How old is the egg? It loses its fertility drastically the older it gets (i don't hatch anything older than one week).
 
Probably 2 days. They took my niece to the farm 2 days ago and she returned with an egg. Her parents don't want to do anything with it as they are vegetarians and live in an apartment.
 
A egg can sit for a week or more if cool. It will start developing when warmed up. If the eggs is fertile there is a chance it could still be viable.
On the other hand I get 20 eggs a day and would not want it back if it was from my flock.
 
They should probably just throw it out. Not worth the effort to try and return it, and if they're not going to eat it, just toss it I'd say. Or give it to someone who will eat it.
 
It was fertilized. They will definitively not eat it. For me it is more of a moral dilemma.
 
Last edited:
It was fertilized. They will definitively not eat it. For me it is more of a moral dilemma.

Most farm eggs are fertilized and are eaten. They are not growing baby chicks unless incubated. Fertilized eggs at room temp will keep for quite a while and can still be eaten or thrown away. You can even go to Trader Joes and buy a carton of fertile eggs for the purpose of eating, just like non fertile eggs from Publix or Walmart. What is causing the moral dilemma?
 
Most farm eggs are fertilized and are eaten. They are not growing baby chicks unless incubated. Fertilized eggs at room temp will keep for quite a while and can still be eaten or thrown away. You can even go to Trader Joes and buy a carton of fertile eggs for the purpose of eating, just like non fertile eggs from Publix or Walmart. What is causing the moral dilemma?
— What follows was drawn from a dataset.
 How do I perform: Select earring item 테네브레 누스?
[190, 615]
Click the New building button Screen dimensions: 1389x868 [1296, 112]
I agree with this. If not incubated, a chick will never develop. I don't see any difference between eating an unfertilized egg and a fertilized egg that hasn't been incubated to begin development. If you gave it to the farm, they'd probably just throw it out. It possible that it's not fertile and won't develop anyway (you can't tell without incubating it or cracking it open and looking for the "bullseye")
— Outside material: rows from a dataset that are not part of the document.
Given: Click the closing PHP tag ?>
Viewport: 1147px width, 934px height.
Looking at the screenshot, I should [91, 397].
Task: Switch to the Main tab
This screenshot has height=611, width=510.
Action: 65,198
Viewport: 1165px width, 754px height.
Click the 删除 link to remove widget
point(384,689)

Since it won't hatch, I'd say throw out the egg and get a toy chick to put in it's place, to keep the imagination alive. It'll be obvious it's a toy, but kids are good at using their imagination to make things more real to them! It's near Easter so the little bouncing chick toys would do great :)
 
Plenty of people eat fertile eggs all the time. If you buy farm fresh eggs from a farm or even many places along a country road in rural settings, they are very likely fertile. Not incubated it will not develop. Not all fertile eggs are incubated. I would say that the vast majority are eaten.